#### Aim of the exercise:
No pictures, please: print exactly the lines from the one that contains "This screenshot has height=408, width=639." through the last line of the listing.
-- -- --
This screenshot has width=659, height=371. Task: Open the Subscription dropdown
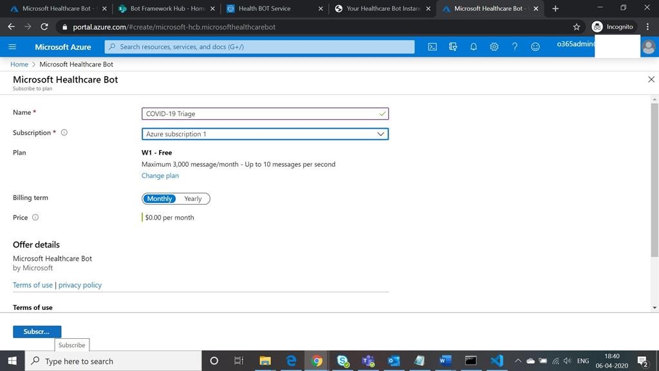[381, 134]
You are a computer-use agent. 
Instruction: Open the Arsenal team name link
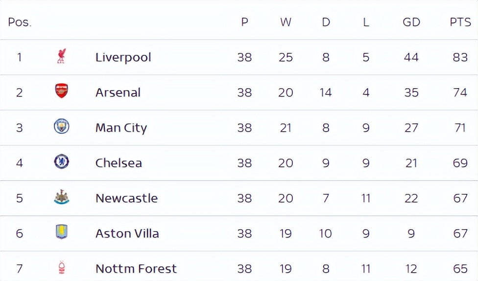[118, 93]
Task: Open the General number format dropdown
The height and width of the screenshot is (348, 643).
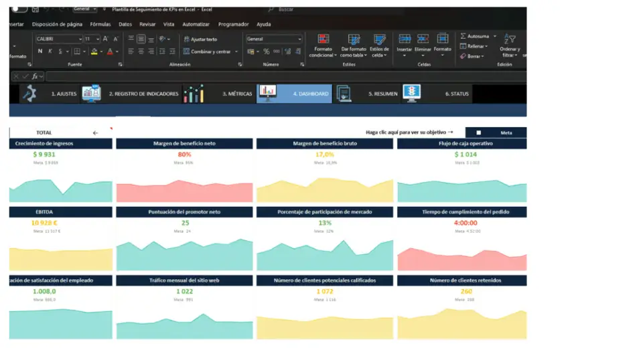Action: (299, 39)
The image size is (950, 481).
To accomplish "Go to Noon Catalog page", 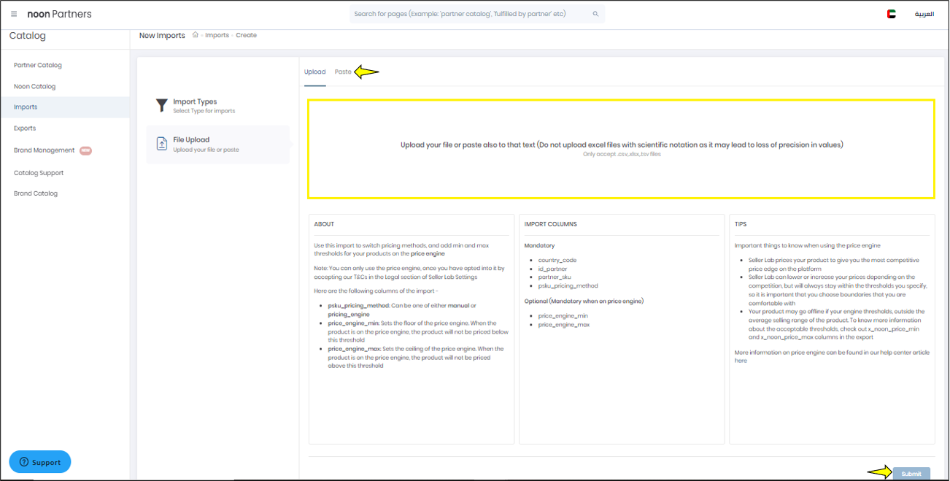I will point(34,86).
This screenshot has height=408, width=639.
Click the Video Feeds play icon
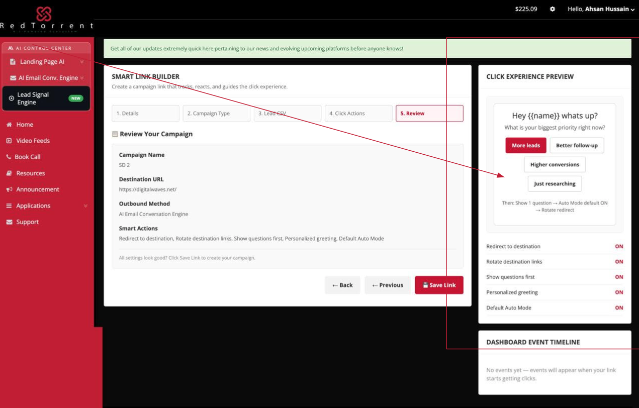[x=9, y=141]
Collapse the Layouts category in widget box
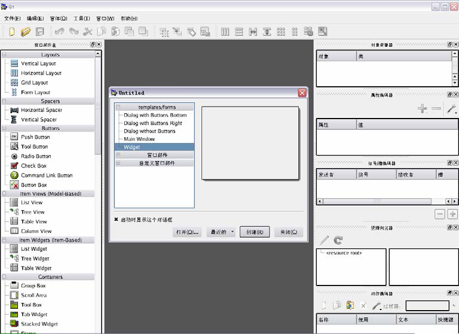 (5, 54)
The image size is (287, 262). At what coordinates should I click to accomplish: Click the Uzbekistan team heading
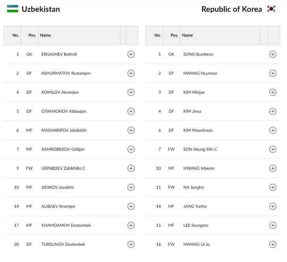[x=41, y=9]
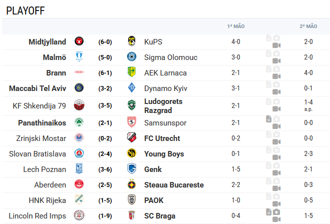Click the KF Shkendija 79 crest
The height and width of the screenshot is (224, 330).
pos(79,106)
-- -- --
#### Solution to this problem:
This screenshot has height=408, width=639.
Click the Video Feeds play icon
[x=9, y=141]
Collapse the Layouts category in widget box
 (5, 54)
The image size is (287, 262). At what coordinates should I click to accomplish: Click the Uzbekistan team heading
[x=41, y=9]
Click the KF Shkendija 79 crest
The height and width of the screenshot is (224, 330).
pos(79,106)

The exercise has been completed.